Bug #114469 utf8mb4_general_ci can't convert to utf8mb4_0900_ai_ci
Submitted: 25 Mar 2:55 Modified: 26 Mar 11:15
Reporter: yuexiao liu Email Updates:
Status: Can't repeat Impact on me:
None 
Category:MySQL Server Severity:S3 (Non-critical)
Version:8.0 OS:Any
Assigned to: CPU Architecture:Any

[25 Mar 2:55] yuexiao liu
Description:
  In my case,I have a table using utf8mb4_general_ci which restored from mysql 5.7.43.When I want to switch from utf8mb4_general_ci to utf8mb4_0900_ai_ci beacuse I want to upgrade this server to 8.0,after upgrade ,I used `ALTER TABLE cfca_me.cert CONVERT TO CHARACTER SET utf8mb4 COLLATE utf8mb4_0900_ai_ci; `,and then I got an error with  'ERROR 1062 (23000) at line 275: Duplicate entry 'CN=051@丁一@0**************l@1,OU=Individual-1,OU=Qiyuesuo,' for key 'cert.IDX_CERT_1''.
  I used `mysqldump --set-gtid-purged=off -p -i -c -C -E -e -F --max-allowed-packet=32M -R --single-transaction --triggers -uroot -p -h****** cfca_me >cfca_me.sql` to backup my database ,and used `mysql --default-character-set=utf8mb4 --binary_mode -uroot -p cfca_me <cfca_me.sql` to restore my database.
  How can I switch from utf8mb4_general_ci to utf8mb4_0900_ai_ci?

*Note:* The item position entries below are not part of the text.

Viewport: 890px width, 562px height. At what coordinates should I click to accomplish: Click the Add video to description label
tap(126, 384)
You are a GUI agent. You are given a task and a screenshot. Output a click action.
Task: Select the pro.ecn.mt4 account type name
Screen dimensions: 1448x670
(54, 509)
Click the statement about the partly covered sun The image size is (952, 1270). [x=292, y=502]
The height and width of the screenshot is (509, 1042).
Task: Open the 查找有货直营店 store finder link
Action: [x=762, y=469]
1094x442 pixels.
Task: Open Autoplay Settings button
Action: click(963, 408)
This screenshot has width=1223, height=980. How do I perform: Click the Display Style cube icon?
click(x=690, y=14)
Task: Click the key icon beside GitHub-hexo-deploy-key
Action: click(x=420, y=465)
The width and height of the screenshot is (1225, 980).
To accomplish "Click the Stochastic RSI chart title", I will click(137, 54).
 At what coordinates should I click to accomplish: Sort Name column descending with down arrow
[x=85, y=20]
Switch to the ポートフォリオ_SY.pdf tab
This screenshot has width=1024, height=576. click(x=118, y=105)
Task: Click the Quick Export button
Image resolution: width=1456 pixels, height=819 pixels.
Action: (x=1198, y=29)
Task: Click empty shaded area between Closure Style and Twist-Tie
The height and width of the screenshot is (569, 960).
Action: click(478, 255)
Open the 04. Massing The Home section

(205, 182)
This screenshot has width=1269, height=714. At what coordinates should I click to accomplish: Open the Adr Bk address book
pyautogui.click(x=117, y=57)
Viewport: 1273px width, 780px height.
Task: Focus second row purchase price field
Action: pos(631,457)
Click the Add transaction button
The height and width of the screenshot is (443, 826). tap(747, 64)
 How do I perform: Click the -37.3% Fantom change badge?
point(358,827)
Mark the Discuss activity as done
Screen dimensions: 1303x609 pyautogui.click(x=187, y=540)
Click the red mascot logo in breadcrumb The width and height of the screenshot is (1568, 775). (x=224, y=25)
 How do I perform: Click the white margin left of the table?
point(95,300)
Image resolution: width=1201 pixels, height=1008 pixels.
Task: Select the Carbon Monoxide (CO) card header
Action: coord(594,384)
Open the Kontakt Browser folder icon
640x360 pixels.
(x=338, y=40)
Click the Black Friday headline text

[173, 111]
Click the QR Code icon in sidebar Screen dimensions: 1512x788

The utf8mb4_0900_ai_ci is not a superset of utf8mb4_general_ci ?

How to repeat:
Please use my sql file restore to your database.
[26 Mar 11:15] MySQL Verification Team
Hi Mr. liu,

Thank you for your bug report.

However, we are unable to repeat it.

Do note, first, that you can do that conversion only after you have upgraded to 8.0.

Second, collations differ a lot between each other. Hence, one collation can have all values unique, while the other will hit some that are duplicate.

In that case, you have to find those that are duplicate.  You can do it by a query that would use introducers to each side in the equality expression. This is all explained in our Reference Manual.

This is, actually, expected behaviour.